Fitchwork is a collaborative architecture, fashion, and product design practice founded by Travis Fitch. Driven by an obsession with pattern, Travis combines geometric research with novel design and fabrication tools to create radical-yet-rational forms.
Since its conception, in 2016, Travis has collaborated with an array of different companies to create projects ranging from 3D printed, runway-worthy dresses, to 3D printed reinterpretations of traditional household items, furniture, and light installations.
One of Fitchwork’s most notable projects, the Harmonigraph Dress, is an exploration of the relationship between body and cell, where the realization of a part is inseparable from the whole. The pattern and geometric structure of the 3D printed dress takes direct reference from the Fibonacci sequence – one of the most objectively beautiful naturally occuring patterns – and translates it into something that has never been seen before. Historically, it has never been possible to create something like this in the physical form. Fitchwork has made this dress a reality through adopting the design thinking associated with 3D printing and utilizing the available technology.

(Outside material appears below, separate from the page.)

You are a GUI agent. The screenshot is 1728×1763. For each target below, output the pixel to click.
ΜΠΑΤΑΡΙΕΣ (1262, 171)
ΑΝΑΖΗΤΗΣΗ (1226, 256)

One of Fitchwork’s other fashion-related projects is ‘Oscillation’ – another 3D printed dress, designed in collaboration with fashion brand threeAsfour and additive manufacturing company, Stratasys, exploring multi material printing in the production of couture.
In addition to these dresses, Fitchwork has created the Texo Door, a reinterpretation of the traditional Japanese Shoji Screen, in collaboration with Japanese design studio, Yaitopale. The door was created for a kindergarten in Kobe, Japan, and was made by 3D printing PLA, in a pattern evocative of traditional Sashiko stitching, as a replacement for the traditionally-used material – paper.
Once again, Travis’ pattern-based thinking was reflected in Fitchwork’s Superpattern pop-up store in Manhattan, New York. The pop-up featured a collection of 3D weaves applied to a range of customizable, made-to-order objects. The objects were based on eight fundamental forms—a ring, a cuff, a bracelet, a necklace, a table lamp, a pendant light, a ceramic vessel, and an ottoman. The objects were made using a combination of tilling and weaving patterns through different methods, including laser-sintered nylon, silver or brass cast via a lost wax process, and porcelain slip-cast in a mold.
These processes bend the rules of materiality, freeing the interwoven patterns to flow around organic, curvilinear shapes in unprecedented ways.